Task prompt:
For this exercise, return exactly the lines of the material below that begin at the one with "[Subscribe] (1088, 1479)" and stop after the one with "[Follow on Facebook] (29, 2261)".

◇ ◇ ◇

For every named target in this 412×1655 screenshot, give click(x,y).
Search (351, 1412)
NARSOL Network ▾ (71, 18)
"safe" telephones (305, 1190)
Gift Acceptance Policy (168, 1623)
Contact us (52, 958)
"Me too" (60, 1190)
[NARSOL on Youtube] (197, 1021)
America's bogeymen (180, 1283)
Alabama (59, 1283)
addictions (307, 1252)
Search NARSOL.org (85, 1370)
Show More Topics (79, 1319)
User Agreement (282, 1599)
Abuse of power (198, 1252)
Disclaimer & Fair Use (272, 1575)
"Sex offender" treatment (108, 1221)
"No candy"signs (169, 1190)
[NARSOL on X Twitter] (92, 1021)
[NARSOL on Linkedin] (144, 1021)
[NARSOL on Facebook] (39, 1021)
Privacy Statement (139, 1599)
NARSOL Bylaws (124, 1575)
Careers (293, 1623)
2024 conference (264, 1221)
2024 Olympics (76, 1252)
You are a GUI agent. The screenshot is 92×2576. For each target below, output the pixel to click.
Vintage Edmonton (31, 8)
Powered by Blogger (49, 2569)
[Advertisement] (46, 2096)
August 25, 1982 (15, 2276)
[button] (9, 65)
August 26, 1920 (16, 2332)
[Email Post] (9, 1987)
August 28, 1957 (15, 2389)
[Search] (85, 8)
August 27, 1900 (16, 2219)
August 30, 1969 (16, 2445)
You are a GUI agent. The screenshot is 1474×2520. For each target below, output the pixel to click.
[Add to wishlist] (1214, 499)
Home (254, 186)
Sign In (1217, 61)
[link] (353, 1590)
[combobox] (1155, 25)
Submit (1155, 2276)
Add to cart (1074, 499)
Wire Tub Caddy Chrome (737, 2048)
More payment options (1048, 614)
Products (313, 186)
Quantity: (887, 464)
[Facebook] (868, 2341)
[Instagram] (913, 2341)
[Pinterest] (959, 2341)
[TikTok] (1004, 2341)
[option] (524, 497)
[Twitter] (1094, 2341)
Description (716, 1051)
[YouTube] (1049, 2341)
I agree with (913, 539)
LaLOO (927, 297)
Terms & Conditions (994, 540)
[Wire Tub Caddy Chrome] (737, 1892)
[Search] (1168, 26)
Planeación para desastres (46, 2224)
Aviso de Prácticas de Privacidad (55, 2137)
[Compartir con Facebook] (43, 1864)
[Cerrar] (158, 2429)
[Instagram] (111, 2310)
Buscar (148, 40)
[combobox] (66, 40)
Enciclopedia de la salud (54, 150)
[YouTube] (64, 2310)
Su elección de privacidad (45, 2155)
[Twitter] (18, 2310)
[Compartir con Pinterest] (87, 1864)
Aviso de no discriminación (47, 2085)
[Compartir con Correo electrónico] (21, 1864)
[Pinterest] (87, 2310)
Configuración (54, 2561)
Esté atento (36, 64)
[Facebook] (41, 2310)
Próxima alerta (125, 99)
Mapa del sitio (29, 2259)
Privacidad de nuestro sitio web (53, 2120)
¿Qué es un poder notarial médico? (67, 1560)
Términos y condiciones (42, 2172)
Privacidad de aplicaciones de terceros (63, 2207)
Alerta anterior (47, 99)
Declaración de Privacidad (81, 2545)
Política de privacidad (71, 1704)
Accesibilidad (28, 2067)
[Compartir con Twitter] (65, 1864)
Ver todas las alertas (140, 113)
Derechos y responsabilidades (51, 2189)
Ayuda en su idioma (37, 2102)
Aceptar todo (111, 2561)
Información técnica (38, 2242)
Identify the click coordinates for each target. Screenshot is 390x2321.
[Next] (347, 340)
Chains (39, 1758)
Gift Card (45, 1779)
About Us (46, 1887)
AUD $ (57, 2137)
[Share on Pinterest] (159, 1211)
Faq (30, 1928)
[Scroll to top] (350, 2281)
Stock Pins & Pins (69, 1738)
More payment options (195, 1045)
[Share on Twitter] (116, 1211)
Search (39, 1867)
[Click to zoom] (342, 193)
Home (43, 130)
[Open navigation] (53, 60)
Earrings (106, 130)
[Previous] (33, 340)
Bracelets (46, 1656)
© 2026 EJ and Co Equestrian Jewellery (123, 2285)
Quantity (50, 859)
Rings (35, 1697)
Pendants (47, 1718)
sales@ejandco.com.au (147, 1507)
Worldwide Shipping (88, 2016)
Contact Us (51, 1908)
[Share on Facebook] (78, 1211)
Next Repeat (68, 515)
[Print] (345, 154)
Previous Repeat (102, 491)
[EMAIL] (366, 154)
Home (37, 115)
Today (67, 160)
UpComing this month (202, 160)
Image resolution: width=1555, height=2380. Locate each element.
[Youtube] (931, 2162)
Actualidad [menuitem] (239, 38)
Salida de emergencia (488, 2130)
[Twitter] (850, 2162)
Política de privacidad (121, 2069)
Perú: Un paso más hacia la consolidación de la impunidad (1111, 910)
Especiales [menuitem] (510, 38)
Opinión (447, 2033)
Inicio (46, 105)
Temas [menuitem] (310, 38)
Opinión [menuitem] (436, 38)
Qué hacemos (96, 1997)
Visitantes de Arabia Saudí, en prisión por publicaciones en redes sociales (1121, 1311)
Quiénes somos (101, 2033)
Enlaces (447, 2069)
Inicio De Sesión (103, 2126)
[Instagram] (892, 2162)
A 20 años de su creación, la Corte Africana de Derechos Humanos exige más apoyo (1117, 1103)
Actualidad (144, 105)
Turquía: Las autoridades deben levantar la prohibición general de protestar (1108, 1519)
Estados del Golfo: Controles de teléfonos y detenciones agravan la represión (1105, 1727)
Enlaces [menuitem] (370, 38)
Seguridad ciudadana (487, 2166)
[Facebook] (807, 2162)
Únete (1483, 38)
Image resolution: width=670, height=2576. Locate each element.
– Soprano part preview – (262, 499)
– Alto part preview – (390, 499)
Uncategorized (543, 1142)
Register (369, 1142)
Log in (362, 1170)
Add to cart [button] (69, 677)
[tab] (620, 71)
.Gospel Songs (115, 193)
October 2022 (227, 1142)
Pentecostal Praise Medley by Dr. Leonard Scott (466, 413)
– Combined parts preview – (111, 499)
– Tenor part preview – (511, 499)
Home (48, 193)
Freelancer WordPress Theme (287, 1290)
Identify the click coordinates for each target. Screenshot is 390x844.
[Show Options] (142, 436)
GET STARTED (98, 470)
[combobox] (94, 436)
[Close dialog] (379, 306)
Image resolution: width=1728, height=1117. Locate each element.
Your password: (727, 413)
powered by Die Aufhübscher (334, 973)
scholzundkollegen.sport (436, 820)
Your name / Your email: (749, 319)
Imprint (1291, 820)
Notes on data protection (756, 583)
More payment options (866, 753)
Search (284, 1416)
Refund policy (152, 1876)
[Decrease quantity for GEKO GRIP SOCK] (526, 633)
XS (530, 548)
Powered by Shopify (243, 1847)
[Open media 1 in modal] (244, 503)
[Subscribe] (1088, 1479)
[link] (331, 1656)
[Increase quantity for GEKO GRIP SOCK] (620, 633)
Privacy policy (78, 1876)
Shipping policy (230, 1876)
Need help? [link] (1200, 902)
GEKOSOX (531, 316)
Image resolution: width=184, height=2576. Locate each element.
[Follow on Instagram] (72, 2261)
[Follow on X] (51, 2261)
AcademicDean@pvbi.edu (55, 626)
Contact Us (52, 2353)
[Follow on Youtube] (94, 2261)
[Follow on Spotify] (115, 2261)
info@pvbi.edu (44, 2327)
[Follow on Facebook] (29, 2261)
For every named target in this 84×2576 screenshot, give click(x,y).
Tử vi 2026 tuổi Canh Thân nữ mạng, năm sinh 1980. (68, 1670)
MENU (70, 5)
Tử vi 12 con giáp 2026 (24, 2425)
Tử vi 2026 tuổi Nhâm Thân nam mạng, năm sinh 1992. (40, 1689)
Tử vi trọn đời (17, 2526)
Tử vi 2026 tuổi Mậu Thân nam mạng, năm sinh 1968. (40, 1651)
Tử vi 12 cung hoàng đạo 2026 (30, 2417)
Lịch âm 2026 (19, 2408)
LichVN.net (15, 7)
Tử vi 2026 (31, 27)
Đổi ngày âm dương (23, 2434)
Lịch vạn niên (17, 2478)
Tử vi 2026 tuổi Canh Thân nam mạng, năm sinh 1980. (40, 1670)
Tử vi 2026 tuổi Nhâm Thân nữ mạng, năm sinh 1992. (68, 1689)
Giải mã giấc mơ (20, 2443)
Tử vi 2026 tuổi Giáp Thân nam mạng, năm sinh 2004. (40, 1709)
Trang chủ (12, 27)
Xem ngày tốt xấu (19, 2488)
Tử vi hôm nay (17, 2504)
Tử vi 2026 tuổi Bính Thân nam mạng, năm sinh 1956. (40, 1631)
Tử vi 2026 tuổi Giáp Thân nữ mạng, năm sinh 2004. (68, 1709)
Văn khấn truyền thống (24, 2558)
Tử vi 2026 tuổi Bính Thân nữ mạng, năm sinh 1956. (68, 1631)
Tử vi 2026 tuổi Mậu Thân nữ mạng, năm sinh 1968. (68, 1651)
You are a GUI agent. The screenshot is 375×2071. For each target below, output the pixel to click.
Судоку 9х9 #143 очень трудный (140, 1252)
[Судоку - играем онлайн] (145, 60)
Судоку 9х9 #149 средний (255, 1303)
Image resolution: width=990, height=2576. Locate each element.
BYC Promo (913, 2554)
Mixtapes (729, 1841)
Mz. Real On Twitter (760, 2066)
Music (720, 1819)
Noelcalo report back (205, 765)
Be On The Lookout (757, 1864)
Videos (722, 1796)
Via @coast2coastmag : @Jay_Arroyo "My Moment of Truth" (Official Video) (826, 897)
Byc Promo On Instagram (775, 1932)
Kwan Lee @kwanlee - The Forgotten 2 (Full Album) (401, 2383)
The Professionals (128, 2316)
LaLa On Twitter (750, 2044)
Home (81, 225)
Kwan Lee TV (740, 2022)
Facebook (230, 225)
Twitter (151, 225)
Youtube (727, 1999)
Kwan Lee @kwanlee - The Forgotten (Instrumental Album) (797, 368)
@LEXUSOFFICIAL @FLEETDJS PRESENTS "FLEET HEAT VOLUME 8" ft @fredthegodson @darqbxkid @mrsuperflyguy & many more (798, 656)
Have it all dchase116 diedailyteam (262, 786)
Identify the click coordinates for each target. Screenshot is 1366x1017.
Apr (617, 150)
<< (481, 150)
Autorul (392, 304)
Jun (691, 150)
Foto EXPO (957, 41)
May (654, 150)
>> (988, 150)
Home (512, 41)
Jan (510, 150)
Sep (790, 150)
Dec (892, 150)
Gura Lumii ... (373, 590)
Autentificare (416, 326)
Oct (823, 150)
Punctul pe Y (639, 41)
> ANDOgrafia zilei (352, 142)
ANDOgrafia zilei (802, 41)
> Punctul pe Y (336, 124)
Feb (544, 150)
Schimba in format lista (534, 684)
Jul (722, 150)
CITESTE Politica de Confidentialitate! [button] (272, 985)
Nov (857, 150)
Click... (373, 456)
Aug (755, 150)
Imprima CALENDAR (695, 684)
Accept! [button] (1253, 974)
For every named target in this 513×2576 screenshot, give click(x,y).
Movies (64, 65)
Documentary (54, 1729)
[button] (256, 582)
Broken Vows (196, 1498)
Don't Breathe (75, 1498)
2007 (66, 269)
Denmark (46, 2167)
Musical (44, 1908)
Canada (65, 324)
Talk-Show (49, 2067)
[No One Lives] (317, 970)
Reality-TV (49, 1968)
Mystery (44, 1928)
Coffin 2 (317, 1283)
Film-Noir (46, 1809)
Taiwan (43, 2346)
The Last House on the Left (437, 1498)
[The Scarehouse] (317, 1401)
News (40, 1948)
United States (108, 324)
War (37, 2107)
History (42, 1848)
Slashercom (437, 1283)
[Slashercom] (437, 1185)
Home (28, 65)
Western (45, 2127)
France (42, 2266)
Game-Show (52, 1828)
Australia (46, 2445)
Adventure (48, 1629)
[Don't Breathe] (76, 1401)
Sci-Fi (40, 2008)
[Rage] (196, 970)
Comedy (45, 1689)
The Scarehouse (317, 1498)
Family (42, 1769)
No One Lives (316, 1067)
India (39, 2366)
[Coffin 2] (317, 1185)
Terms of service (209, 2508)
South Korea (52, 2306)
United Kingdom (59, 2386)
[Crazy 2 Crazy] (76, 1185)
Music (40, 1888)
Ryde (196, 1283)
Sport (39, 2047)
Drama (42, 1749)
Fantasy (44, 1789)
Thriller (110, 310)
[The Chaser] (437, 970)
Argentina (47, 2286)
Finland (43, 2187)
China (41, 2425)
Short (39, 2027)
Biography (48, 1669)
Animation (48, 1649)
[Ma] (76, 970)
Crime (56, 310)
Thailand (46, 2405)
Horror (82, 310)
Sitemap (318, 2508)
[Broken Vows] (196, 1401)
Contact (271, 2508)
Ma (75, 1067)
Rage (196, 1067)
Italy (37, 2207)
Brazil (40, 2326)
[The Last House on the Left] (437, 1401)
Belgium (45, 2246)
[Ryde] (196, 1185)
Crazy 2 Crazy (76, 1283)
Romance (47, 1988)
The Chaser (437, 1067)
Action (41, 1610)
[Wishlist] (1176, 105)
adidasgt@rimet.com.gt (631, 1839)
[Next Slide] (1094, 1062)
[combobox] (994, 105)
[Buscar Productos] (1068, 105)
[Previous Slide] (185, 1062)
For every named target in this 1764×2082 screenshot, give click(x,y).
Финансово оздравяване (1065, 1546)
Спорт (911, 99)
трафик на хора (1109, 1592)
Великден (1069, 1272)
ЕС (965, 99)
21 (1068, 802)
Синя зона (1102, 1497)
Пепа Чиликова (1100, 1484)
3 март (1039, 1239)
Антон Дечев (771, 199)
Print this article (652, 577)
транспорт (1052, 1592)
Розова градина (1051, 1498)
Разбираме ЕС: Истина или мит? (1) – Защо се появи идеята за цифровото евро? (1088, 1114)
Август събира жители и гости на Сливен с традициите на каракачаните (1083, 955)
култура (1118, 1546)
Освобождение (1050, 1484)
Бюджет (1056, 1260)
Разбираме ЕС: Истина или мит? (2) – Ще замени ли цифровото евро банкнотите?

◇ ◇ ◇

Answer to this problem:
[Subscribe] (1088, 1479)
[link] (331, 1656)
[Increase quantity for GEKO GRIP SOCK] (620, 633)
Privacy policy (78, 1876)
Shipping policy (230, 1876)
Need help? [link] (1200, 902)
GEKOSOX (531, 316)
Image resolution: width=184, height=2576. Locate each element.
[Follow on Instagram] (72, 2261)
[Follow on X] (51, 2261)
AcademicDean@pvbi.edu (55, 626)
Contact Us (52, 2353)
[Follow on Youtube] (94, 2261)
[Follow on Spotify] (115, 2261)
info@pvbi.edu (44, 2327)
[Follow on Facebook] (29, 2261)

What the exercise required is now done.